ISLAMABAD, 21 September 2003 — Pakistan said yesterday it had formally invited Indian Prime Minister Atal Behari Vajpayee to a regional summit in Islamabad in January.
The invitation was handed over to the Indian deputy ambassador in Islamabad on behalf of Pakistani Prime Minister Zafarullah Khan Jamali, the Foreign Office said.
“The letter of invitation from the prime minister was delivered by Director General (South Asia) to the Indian deputy high commissioner at the Foreign Office today,” the office said.
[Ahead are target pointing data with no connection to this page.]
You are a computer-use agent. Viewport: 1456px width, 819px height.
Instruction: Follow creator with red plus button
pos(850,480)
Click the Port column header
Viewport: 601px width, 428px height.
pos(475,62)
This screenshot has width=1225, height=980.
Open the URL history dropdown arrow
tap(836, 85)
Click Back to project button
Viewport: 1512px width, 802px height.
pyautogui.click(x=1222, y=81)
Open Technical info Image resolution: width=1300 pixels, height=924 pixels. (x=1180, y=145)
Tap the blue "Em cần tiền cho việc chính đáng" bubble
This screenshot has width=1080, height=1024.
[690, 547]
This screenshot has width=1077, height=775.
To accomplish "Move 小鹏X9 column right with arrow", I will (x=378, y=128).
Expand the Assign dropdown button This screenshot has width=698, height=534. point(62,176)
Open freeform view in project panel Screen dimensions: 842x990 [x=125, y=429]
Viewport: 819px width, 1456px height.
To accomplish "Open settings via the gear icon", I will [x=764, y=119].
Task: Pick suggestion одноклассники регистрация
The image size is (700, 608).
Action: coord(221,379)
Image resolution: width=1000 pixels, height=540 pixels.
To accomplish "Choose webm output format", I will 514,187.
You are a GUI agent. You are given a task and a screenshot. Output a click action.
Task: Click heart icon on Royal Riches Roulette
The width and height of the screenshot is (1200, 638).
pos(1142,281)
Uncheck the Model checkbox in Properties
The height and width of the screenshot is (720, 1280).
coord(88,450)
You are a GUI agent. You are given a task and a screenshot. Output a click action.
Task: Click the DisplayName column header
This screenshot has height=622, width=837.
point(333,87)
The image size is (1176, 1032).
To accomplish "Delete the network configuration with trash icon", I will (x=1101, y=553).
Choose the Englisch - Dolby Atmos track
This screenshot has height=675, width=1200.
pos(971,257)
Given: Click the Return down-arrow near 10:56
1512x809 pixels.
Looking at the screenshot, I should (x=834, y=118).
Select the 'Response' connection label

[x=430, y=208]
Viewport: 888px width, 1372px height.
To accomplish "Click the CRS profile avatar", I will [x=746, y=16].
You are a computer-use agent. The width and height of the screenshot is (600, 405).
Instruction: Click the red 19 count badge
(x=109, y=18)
A summit of the seven-nation South Asian Association for Regional Cooperation (SAARC) will be held in the Pakistani capital on Jan. 4-6.
The summit was originally planned for January this year, but was postponed after India declined to attend because of tension with Pakistan over the disputed Kashmir region.
The invitation came after Pakistani Foreign Minister Khursheed Mehmood Kasuri dropped a plan to visit New Delhi to deliver an invitation after India said his journey was not necessary.
India has indicated that Vajpayee will attend the summit but Indian Foreign Minister Yashwant Sinha said recently the meeting would not necessarily provide a forum for bilateral talks between Pakistan and India.
The nuclear-armed South Asian rivals have fought two of their three wars since independence over the disputed Himalayan region of Kashmir and came close to a fourth in 2002.
Relations have thawed slightly since Vajpayee issued a call for talks in April, but attacks by separatist rebels in Indian-administered Kashmir, who India says are backed by Pakistan, have undermined chances of peace talks.
Pakistan denies the accusation that it is stoking the 14-year rebellion in Indian Kashmir, saying it only provides political, moral and diplomatic support to what it calls a legitimate Kashmiri freedom movement.
The other members of the SAARC are Bangladesh, Bhutan, the Maldives, Nepal and Sri Lanka.
Both India and Pakistan have pledged to move toward long-suspended dialogue but no dates have been set. The last formal talks were held in July 2001 at Agra in India.
Ambassadorial and transport links were severed by India after it blamed Pakistani-based militants for a fatal gun attack on its Parliament. Nine people and the five gunmen were killed in the December 2001 attack.
In Indian-administered Kashmir, troops killed six suspected militants in a gunbattle yesterday. The battle in the Shopian area south of Kashmir’s biggest city Srinagar began after troops combing the area challenged a group of rebels, a police spokesman said. Three soldiers were also injured in the incident.
Police said the six belonged to the Pakistan-based Lashkar-e-Taiba group. There was no independent confirmation of that.